**WRITTEN TASK 1**
Reproduce the travel journal entry below in full, word for word.

JAN-B-2

 

THE SCRAMBLE OF THE DEPARTURE AND SHAMBLES OF CONNECTING FLIGHTS

FROM WASHINGTON FROM A MISSED FLIGHT IN IAD, RE-ROUTED THROUGH ORD TO LAX, WHERE I ATTEMPT TO BOARD PAL 103 VIA HLU TO MNL

WITHOUT MY PASSPORT, CARRYON BAG OR LAPTOP,

UNTIL I MAKE IT ONTO A VERY UNPRODUCTIVE FLIGHT ACROSS THE PACIFIC,

LOSING THE DATELINE DAY,

BUT WITHOUT AN OVERHEAD LIGHT, OR WORKING EARPHONES,

AND WITH A FLAT LAPTOP BATTERY PREVENTING MY WRITING TO YOU---

BUT A FINAL RENDEZVOUS IN MANILA,

AND EVEN A SUCCESSFUL PROCUREMENT OF THE DREAM WEAVERS BOOK

I HAD SOUGHT FOR THREE CONSECUTIVE TRIPS TO THE LAND OF THE TBOLI PEOPLE

 

Jan, 9- (10)—11, 2003

 

            This carefully planned and rapidly executed transition from the Florida and Cumberland excursions to the return to DC and launch of the Mission to Mindanao got tripped up into a Charlie Foxtrot from the get go, to make my trip to the far side of the world from which I am typing this arrival response into the very inefficient waste opf a lost day.

**INPUT MATERIAL**
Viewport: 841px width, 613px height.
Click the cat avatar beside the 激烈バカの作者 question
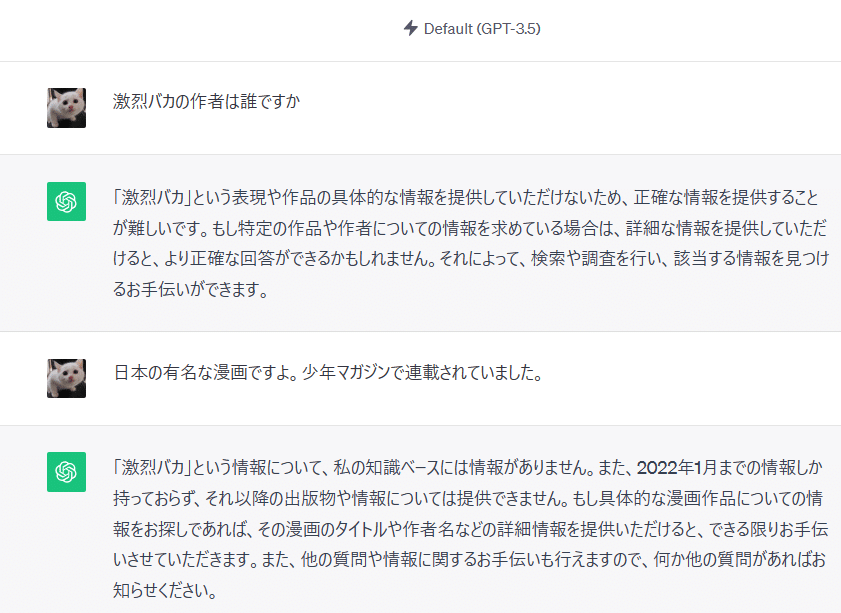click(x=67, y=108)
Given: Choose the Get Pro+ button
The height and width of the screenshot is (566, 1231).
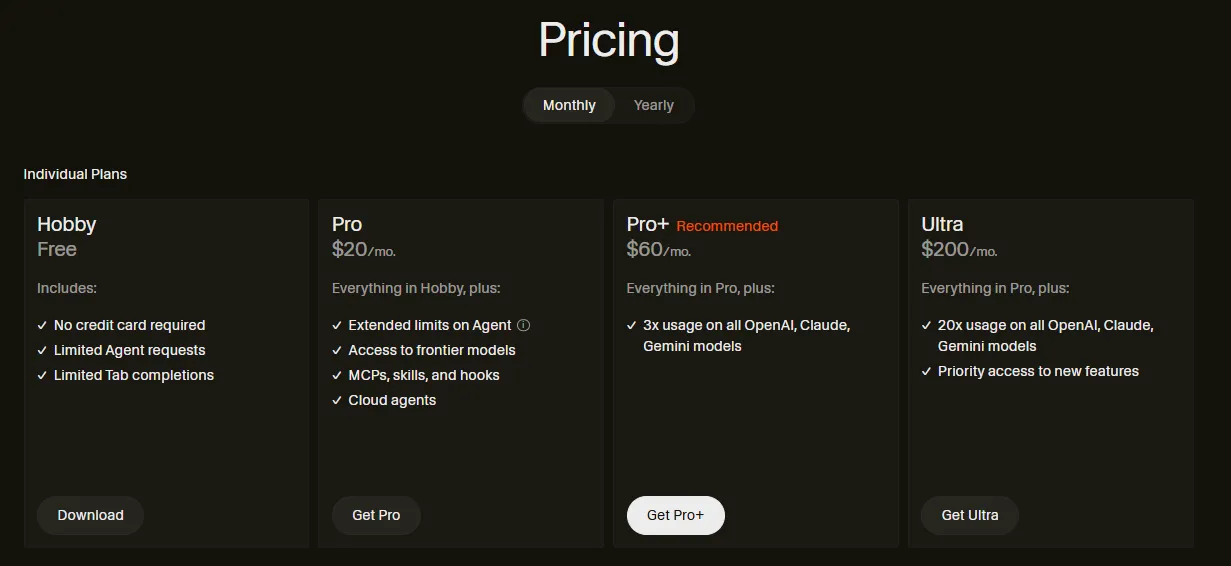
--
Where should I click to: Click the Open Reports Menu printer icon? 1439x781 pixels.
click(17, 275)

**WRITTEN TASK 2**
Transcribe the records exactly, starting with the line that contains "Viewport: 841px width, 613px height." and going on through the line that contains "The height and". Leave the pictures out of your answer.

**FULL RESPONSE 1**
JAN-B-2

 

THE SCRAMBLE OF THE DEPARTURE AND SHAMBLES OF CONNECTING FLIGHTS

FROM WASHINGTON FROM A MISSED FLIGHT IN IAD, RE-ROUTED THROUGH ORD TO LAX, WHERE I ATTEMPT TO BOARD PAL 103 VIA HLU TO MNL

WITHOUT MY PASSPORT, CARRYON BAG OR LAPTOP,

UNTIL I MAKE IT ONTO A VERY UNPRODUCTIVE FLIGHT ACROSS THE PACIFIC,

LOSING THE DATELINE DAY,

BUT WITHOUT AN OVERHEAD LIGHT, OR WORKING EARPHONES,

AND WITH A FLAT LAPTOP BATTERY PREVENTING MY WRITING TO YOU---

BUT A FINAL RENDEZVOUS IN MANILA,

AND EVEN A SUCCESSFUL PROCUREMENT OF THE DREAM WEAVERS BOOK

I HAD SOUGHT FOR THREE CONSECUTIVE TRIPS TO THE LAND OF THE TBOLI PEOPLE

 

Jan, 9- (10)—11, 2003

 

            This carefully planned and rapidly executed transition from the Florida and Cumberland excursions to the return to DC and launch of the Mission to Mindanao got tripped up into a Charlie Foxtrot from the get go, to make my trip to the far side of the world from which I am typing this arrival response into the very inefficient waste opf a lost day.

**FULL RESPONSE 2**
Viewport: 841px width, 613px height.
Click the cat avatar beside the 激烈バカの作者 question
click(x=67, y=108)
Given: Choose the Get Pro+ button
The height and width of the screenshot is (566, 1231).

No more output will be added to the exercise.